> **Gestellte Aufgaben**
A – Gib den Abschnitt aus dem Dokumenttext von "Foto: DDPDie größten" bis "werden, so Weber." wortgetreu wieder.
B – Erläutere anhand des Dokumenttexts, weshalb man nach Axel Weber auf dem Weg aus der Krise feste Schuhe anziehen müsse.
C – An welchem Ort hielt der Bundesbankpräsident laut dem Dokumenttext seine Rede vor der Hamburger Wirtschaftsprominenz?
---------- Dokumenttext ----------
Banken Müll sucht Eimer
Der Hamburger Wirtschaftsprominenz machte Axel Weber keine Hoffnung auf einen lockeren Spaziergang aus dem Konjunkturtal. "Die Wege aus der Krise werden steinig und schwer sein", sagte der Bundesbankpräsident vergangenen Mittwoch in der Handelskammer, aber dann müsse man eben "feste Schuhe anziehen und Hindernisse aus dem Weg räumen"

Finanzplatz Frankfurt am Main: "Die Wege aus der Krise werden steinig und schwer sein"
Foto: DDPDie größten Brocken liegen in den Bilanzen der Banken. "Die Unsicherheit über die Solidität der Banken" konnte bislang nicht beseitigt werden, so Weber.
---------- Datensatzinhalt ----------
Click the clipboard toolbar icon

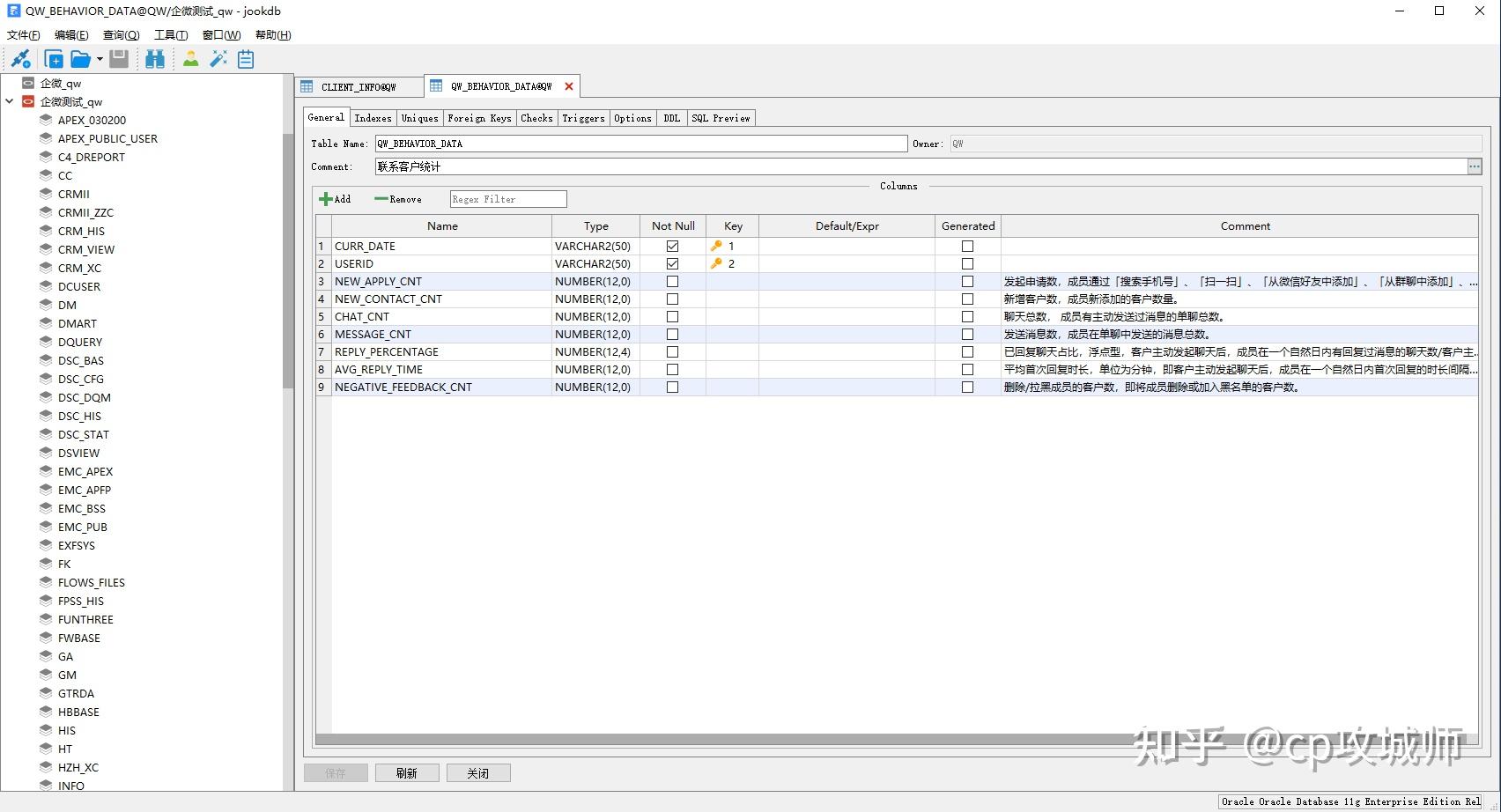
----------
> **Lösungen der Aufgaben**
A –
Foto: DDPDie größten Brocken liegen in den Bilanzen der Banken. "Die Unsicherheit über die Solidität der Banken" konnte bislang nicht beseitigt werden, so Weber.

B – Laut Weber werden die Wege aus der Krise steinig und schwer sein. Deshalb müsse man feste Schuhe anziehen und Hindernisse aus dem Weg räumen.

C – In der Handelskammer.